It’s time to let the world get to know our amazing rare advocates! Each week I will be highlighting an advocate here in my blog as well as social media. If you would like to be featured in the spotlight, please click here.
Patient Advocate | Narcolepsy
- Kenosha, WI
- Contact info: Twitter | Website | Facebook | Email
- Narcolepsy affects approximately 200,000 people worldwide
- Passionate about: Patient Support, General Community Awareness, Healthcare Professional Education
Why did you become an advocate for your rare disease community? What was happening in that community that made you want to take action?

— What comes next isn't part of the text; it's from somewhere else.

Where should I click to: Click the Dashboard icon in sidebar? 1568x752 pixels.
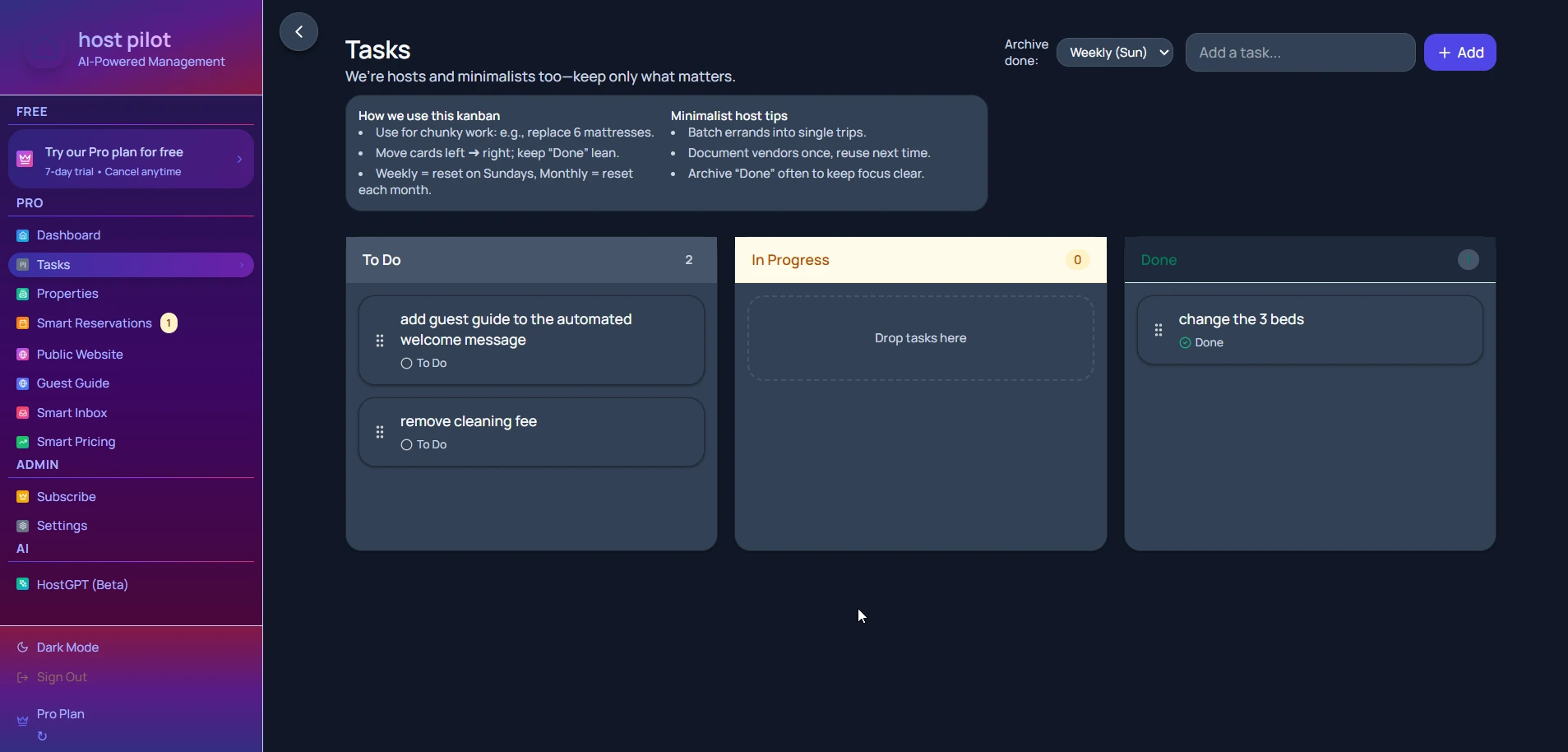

My desire to advocate for others with narcolepsy and rare disease stems from my personal experience with it. I want to remove the stigmas attached to these disorders, even in the medical community where professionals/doctors in some cases only receive ONE day of studies on sleep medicine during their entire training. I want people to know what narcolepsy really is, not just a sleep disorder but a neorological one that encompasses ones entire life, its not funny like its depicted in the movies or on television. I want medical professionals to know what to look for, to decrease the average 7-10 years it takes to diagnose a patient properly. I want students diagnosed with narcolepsy to get the resources and accommodations they need to succeed and not fall under the radar, I want them to know their future can still be bright! I want rare disease as a whole to become a priority in the health care system, better research and development for treatment and cures. Better service/awareness in emergency rooms, most of all, I want all rare patients and their families to have HOPE!

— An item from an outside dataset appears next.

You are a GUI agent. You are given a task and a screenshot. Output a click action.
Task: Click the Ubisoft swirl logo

What was your first success or defining moment as a rare disease advocate?
I’ve been sharing information on social media for several years about narcolepsy. Some people have said its for attention, but its not, its for that one person that needs to hear it and know they are not alone. One day, early last year my phone rang, it was my daughter’s friends mother, she was just diagnosed with narcolepsy and knew she wasn’t alone!
Share some of your biggest accomplishments as a rare advocate?
I stepped out and became more informed on how to advocate effectively in 2016, so I am fairly new at this. I started a blog in fall, 2016, to help others find information and resources to help in their journey with narcolepsy. I’ve written reviews on conferences. I ran a campaign for awareness by designing and selling t-shirts for Narcolepsy Awareness Day 2017, that benefited Narcolepsy Network.
Share some of the hard realities you faced advocating for your rare disease.
For narcolepsy a big one is stigmas, “I’d love to take a nap everyday, must be nice” or “I’m tired, maybe I have narcolepsy”, we need awareness! In speaking with a school nurse, her reply was that none of her 3000 students had narcolepsy and they don’t do continued ed for this stuff, her main concern was if I can drive! Unfortunately some people don’t care unless/until it affects them in some way.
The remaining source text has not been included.